TASK DESCRIPTION:
Entries follow. Return each line that contains the word "computer".

Dataset excerpts
________________________

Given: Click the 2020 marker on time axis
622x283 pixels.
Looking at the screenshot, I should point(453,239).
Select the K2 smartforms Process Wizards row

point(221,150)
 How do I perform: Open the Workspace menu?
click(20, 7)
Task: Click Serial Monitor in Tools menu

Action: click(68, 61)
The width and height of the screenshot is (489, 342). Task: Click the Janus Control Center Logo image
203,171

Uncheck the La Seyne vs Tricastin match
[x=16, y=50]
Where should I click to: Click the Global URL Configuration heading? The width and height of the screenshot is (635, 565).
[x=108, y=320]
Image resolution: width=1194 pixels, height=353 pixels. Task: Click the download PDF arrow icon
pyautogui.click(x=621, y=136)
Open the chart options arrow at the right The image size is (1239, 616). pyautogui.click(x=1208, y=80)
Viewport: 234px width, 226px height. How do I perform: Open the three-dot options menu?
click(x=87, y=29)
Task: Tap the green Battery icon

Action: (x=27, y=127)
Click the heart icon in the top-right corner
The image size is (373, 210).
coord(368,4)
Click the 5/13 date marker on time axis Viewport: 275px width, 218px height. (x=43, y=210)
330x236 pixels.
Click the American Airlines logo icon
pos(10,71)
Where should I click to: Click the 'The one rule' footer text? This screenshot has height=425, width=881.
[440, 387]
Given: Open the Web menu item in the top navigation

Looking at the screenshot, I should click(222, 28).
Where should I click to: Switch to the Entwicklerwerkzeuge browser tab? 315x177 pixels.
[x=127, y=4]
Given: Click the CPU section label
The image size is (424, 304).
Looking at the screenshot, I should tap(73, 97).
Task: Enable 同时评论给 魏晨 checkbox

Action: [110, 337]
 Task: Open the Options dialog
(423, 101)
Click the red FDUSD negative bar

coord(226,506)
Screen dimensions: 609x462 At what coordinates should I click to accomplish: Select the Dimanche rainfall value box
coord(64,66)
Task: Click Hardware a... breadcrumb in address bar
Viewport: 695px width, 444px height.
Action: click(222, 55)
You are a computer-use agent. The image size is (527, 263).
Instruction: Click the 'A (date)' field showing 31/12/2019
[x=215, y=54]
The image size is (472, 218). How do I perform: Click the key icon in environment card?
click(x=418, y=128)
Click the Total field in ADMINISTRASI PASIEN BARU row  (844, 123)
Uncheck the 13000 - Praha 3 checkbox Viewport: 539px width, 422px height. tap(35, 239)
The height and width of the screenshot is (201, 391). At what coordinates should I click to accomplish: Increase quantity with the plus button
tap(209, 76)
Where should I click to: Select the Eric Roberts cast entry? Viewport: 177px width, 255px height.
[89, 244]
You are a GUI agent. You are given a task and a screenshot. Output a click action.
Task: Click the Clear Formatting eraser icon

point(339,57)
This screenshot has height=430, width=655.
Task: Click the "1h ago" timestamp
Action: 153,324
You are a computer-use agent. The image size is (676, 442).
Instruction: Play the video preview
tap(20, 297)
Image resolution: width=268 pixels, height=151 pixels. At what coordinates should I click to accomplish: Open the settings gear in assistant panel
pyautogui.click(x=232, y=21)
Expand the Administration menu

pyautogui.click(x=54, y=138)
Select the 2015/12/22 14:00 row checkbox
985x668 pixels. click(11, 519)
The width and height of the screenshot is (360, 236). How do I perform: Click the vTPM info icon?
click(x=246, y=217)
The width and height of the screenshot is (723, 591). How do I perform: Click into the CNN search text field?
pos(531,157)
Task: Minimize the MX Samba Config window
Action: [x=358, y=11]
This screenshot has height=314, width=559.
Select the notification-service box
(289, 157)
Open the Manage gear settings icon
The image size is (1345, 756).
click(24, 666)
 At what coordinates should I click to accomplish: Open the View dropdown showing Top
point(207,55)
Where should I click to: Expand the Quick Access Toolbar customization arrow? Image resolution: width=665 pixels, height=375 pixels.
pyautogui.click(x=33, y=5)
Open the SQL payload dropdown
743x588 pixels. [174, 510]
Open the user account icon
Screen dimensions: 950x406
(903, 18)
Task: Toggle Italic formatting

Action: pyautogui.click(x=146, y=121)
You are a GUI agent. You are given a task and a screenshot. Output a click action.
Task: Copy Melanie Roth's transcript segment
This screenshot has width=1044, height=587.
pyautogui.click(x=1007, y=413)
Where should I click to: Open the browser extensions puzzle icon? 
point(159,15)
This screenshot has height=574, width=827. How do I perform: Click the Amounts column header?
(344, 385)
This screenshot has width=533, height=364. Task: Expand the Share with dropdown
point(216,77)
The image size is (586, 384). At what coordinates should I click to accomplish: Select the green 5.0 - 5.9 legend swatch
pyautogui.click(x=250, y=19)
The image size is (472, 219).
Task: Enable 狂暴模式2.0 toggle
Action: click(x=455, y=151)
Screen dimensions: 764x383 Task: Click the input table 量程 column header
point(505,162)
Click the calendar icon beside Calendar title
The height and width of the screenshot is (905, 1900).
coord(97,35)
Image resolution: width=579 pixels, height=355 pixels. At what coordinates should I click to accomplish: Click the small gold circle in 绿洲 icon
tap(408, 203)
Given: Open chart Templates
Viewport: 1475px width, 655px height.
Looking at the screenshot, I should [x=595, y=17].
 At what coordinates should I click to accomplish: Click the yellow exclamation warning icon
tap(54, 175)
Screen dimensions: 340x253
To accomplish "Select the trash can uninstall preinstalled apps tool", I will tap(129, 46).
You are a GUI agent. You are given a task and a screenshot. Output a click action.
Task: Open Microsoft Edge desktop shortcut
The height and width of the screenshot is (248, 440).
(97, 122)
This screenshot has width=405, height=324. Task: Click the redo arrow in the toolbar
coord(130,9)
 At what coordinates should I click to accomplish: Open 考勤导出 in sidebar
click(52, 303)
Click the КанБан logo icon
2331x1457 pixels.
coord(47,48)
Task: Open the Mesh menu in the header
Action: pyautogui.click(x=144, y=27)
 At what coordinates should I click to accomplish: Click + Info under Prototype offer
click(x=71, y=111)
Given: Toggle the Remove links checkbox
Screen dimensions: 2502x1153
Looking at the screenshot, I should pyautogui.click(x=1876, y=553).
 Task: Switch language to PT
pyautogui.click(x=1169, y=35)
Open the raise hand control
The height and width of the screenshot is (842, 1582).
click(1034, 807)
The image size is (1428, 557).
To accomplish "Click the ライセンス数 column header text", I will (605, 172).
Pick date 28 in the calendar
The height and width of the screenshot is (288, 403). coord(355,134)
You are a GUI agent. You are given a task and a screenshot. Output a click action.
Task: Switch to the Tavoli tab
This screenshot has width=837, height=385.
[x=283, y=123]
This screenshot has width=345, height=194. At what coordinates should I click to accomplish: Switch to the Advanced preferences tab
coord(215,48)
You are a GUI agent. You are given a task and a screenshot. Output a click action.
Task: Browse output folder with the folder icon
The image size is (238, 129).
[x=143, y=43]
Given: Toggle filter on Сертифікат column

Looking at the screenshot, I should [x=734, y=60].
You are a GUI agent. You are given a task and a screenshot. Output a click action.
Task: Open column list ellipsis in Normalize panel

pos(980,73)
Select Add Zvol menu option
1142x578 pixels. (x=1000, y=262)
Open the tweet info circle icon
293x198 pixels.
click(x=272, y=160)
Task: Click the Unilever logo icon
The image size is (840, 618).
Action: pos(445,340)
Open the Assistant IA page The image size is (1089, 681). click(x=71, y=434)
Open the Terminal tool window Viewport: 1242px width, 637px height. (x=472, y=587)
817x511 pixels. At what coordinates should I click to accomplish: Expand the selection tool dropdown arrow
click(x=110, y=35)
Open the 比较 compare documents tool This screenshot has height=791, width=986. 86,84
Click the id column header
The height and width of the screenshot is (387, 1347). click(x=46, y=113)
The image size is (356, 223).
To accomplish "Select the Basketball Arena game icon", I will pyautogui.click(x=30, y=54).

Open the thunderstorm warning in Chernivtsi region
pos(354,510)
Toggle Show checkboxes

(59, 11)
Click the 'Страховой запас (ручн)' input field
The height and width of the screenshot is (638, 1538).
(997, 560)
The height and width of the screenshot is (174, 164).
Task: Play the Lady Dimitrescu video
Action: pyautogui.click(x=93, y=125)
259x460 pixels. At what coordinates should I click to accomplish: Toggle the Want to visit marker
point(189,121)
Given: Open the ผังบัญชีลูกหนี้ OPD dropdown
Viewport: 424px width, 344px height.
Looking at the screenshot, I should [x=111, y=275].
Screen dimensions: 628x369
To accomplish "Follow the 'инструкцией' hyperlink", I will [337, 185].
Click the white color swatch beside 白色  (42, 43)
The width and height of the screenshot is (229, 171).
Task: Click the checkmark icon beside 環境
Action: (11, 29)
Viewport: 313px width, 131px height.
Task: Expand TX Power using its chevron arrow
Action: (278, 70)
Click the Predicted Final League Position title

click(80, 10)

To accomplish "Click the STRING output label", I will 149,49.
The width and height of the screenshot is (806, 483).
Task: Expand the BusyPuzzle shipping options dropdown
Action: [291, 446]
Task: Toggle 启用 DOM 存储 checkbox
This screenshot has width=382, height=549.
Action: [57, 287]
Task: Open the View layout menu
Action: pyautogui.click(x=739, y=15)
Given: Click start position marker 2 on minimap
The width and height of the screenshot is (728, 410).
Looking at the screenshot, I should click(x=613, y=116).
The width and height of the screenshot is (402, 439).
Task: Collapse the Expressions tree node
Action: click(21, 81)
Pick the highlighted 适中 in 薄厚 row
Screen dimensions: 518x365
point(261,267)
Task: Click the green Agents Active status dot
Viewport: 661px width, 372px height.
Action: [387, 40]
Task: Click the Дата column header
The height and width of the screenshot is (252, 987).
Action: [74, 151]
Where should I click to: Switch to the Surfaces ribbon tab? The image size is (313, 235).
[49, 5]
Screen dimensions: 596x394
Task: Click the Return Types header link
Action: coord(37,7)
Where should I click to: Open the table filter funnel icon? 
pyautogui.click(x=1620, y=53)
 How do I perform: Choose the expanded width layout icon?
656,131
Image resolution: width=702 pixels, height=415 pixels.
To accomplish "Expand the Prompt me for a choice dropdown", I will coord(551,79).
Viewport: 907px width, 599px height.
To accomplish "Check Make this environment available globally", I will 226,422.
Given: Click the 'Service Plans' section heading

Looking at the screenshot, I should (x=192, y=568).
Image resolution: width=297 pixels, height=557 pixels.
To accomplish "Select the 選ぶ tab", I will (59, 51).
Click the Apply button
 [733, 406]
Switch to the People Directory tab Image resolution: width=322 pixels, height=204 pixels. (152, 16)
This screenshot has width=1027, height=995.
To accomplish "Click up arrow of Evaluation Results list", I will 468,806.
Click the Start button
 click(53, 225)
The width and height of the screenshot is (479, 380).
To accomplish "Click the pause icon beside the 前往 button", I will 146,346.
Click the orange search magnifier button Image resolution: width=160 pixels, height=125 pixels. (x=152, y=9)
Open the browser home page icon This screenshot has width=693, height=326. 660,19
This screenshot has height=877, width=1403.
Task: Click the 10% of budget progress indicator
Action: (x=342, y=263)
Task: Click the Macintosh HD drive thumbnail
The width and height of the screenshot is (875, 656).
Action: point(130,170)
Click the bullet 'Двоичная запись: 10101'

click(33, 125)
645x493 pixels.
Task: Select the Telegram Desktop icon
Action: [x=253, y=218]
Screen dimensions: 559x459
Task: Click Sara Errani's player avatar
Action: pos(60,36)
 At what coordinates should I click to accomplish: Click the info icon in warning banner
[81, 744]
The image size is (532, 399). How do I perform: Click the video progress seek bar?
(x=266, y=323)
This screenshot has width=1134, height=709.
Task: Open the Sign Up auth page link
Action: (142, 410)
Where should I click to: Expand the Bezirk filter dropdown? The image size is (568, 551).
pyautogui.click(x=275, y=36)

________________________

ANSWER TO THIS PROBLEM:
You are a computer-use agent. The image size is (527, 263).
You are a computer-use agent. The image size is (676, 442).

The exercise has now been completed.